Dr Michele Lobo is a cultural geographer who explores race, climate change and belonging by storying worlds across the Indian Ocean, in particular, Australia and India. She decolonises climate change scholarship by braiding knowledges from Indigenous as well as subaltern ethnic worlds to produce choreographies of places as sites of difference, encounter and human/more-than-human co-belonging. 

Her research interests are:

  • Place, climate change, multispecies justice and co-belonging

  • Affect, race, encounter, Anthropocene urbanism, co-becoming

  • Decolonising climate change scholarship: Archipelagic and Oceanic thinking 

  • Decolonising the white settler university

  • Thriving Ethnic Minority Worlds/Indigenous Country

  • Political engagement, placemaking and everyday Islam 

  • Planning, public spaces and diversity

  • International students and Asian transnationalism 

  • Freedom and Love in carceral places

  • Creative methods – participatory photos, video, films, drone cultures

I draw on transdisciplinary theoretical insights and have developed considerable expertise in using participatory visual methods (photographs, video and films) to illuminate the diversity of political engagement and the agency of racialised and socio-economically disadvantaged Indigenous peoples and ethnic/ethno-religious minorities of colour (including Muslims, international students, asylum seekers, refugees) in Australian cities (in particular, Darwin, Melbourne), Paris, Detroit, Kolkata and Pune. 

I am committed to decolonising public institutions and places evident in a recent webinar held in March 2022 (https://www.iag.org.au/our-journal) and open-access publication – Lobo, M. (2021) Breathing spaces of fearlessness and generosity in the Anglophone/Western University. (https://onlinelibrary.wiley.com/doi/full/10.1111/1745-5871.12491).

I have authored one book (published doctoral thesis, Lap Academic Publishing, 2009), co-edited 2 books (Routledge 2011, Common Ground, 2011), published 37 peer reviewed articles in journals of international repute, 13 book chapters and 6 refereed conference papers.
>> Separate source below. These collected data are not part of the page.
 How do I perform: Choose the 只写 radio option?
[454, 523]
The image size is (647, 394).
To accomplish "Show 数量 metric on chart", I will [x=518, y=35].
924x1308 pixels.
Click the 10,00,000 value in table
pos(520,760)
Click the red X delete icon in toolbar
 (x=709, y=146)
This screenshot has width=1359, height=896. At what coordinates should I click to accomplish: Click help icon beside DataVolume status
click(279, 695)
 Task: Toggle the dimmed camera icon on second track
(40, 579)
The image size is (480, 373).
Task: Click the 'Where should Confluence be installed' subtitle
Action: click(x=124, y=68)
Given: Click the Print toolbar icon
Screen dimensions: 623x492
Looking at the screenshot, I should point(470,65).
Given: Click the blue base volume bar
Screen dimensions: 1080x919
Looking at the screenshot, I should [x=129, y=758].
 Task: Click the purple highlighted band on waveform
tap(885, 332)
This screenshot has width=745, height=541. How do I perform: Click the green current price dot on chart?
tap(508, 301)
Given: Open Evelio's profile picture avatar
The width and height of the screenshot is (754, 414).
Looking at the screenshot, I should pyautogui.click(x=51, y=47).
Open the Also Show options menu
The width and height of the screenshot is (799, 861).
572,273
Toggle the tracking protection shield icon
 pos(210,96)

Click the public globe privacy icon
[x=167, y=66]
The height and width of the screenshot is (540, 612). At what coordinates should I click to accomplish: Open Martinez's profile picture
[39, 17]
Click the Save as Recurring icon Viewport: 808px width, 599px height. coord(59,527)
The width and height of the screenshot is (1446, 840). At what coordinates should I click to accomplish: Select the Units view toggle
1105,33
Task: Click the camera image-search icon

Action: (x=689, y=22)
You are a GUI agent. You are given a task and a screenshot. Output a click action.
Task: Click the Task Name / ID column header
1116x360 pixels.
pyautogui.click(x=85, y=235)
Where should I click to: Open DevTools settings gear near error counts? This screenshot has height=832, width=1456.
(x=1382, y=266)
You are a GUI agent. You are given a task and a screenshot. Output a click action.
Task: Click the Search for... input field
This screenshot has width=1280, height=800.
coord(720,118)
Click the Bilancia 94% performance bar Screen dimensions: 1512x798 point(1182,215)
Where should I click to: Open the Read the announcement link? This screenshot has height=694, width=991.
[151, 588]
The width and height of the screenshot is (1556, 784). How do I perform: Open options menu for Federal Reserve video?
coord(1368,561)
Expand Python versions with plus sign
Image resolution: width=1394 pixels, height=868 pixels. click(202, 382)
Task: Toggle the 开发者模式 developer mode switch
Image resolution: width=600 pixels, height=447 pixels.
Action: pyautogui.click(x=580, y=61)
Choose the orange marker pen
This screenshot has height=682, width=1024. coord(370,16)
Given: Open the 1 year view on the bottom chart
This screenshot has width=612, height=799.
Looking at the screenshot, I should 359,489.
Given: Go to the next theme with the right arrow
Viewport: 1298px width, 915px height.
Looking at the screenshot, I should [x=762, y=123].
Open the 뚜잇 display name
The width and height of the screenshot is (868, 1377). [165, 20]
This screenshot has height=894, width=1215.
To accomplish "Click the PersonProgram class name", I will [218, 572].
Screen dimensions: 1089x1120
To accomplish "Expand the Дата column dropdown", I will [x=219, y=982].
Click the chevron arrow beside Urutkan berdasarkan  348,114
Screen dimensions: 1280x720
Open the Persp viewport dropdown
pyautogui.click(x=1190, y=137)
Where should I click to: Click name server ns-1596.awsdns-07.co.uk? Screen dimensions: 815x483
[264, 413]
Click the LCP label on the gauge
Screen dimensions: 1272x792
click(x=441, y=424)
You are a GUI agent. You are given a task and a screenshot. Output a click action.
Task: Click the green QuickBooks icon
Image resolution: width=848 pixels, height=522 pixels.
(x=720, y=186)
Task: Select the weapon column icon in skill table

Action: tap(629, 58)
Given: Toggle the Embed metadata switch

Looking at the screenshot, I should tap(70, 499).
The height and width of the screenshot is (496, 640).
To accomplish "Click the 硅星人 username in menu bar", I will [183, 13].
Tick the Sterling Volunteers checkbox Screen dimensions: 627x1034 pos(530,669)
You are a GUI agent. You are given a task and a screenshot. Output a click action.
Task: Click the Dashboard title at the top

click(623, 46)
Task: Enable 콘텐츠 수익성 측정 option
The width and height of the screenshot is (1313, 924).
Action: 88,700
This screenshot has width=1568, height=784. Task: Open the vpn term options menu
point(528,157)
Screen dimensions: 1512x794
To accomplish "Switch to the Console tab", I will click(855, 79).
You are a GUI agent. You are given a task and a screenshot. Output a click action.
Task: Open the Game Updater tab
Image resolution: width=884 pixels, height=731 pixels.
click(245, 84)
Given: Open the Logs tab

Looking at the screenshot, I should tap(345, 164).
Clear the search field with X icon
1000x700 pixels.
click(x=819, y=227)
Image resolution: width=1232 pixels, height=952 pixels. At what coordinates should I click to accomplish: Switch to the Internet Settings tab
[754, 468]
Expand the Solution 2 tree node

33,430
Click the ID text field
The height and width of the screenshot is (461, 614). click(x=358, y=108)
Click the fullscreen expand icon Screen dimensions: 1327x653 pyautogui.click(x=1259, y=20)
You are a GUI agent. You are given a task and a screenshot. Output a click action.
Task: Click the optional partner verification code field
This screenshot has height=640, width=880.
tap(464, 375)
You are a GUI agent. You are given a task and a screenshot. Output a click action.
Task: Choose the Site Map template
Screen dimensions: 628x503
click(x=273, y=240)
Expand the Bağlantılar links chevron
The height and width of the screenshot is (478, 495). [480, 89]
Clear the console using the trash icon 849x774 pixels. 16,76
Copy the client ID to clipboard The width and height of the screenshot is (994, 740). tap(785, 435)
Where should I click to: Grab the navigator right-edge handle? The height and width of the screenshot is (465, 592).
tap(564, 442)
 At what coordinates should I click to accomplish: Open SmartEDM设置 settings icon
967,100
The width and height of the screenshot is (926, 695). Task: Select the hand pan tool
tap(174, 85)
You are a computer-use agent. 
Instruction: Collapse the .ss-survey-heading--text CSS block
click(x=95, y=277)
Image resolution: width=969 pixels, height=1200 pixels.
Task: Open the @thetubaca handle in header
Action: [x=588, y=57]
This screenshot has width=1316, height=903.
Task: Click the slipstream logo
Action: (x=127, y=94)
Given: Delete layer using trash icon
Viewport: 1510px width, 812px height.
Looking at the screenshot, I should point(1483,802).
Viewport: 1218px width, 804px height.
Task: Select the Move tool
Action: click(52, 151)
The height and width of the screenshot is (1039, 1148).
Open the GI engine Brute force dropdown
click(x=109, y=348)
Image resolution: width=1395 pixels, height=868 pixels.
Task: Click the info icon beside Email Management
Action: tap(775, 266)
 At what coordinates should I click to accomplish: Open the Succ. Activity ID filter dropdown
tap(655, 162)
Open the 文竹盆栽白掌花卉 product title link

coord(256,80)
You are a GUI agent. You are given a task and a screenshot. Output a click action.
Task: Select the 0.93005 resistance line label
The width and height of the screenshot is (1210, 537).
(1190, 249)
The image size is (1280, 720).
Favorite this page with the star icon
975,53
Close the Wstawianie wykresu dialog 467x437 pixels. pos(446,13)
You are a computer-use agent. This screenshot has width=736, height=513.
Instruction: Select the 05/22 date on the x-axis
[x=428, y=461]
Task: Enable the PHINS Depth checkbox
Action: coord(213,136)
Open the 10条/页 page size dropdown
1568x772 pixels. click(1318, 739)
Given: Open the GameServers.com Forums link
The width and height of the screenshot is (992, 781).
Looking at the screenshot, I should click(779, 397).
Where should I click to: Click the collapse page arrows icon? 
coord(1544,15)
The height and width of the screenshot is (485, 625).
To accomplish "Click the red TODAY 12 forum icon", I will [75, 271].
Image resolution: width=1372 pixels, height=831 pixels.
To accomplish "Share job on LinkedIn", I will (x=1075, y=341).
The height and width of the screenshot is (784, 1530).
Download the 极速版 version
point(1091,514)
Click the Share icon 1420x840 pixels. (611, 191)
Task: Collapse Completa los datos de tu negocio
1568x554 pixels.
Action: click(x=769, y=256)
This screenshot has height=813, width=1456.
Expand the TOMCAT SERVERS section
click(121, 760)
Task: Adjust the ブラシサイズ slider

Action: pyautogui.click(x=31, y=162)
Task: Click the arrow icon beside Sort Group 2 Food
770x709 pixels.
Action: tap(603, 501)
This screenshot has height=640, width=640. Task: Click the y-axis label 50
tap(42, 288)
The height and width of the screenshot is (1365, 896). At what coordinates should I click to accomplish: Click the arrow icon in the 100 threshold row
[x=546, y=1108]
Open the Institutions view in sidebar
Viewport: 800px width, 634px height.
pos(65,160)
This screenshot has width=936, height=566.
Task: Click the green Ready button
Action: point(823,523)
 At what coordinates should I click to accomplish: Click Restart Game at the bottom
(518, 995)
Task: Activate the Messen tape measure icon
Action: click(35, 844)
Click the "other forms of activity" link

In addition, I have also produced non-traditional research outputs, written policy reports and editorials for journal special issues and led several Critical Dialogue forums in the Postcolonial Studies Journal on books by leading scholars 

I have held 3 highly competitive Australian Grants. In 2017/2018 I was awarded a collaborative Australia-India Council/Australian Department of Foreign Affairs grant ($50,000). From 2013 to 2016 I held 2 highly competitive category one Australian Research Council national grants - Discovery Early Career Researcher Award (DE 130100250, 2013-2016, $404, 529) and a Discovery Award as a Chief Investigator (DE 130102601, 2013-2016, $277,694). I received the Vice Chancellor’s Award and Pro-Vice Chancellor’s for the Best Early Career Researcher, Deakin University in 2014 and 2013 respectively. I was nominated for the Paul Bourke Award for Early Career Research, Academy of Social Sciences in Australia, 2015. 

I hold leadership positions in academia and has well-established activist networks in Australia, India and beyond. I serve as editor of Social & Cultural Geography, a prestigious international journal (Impact Factor – 3.606) and Editor, Book Reviews/Critical Dialogues, Postcolonial Studies Journal. I am a Council Member of the Institute of Australian Geographers (IAG) and Chair, IAG Equity Research Group.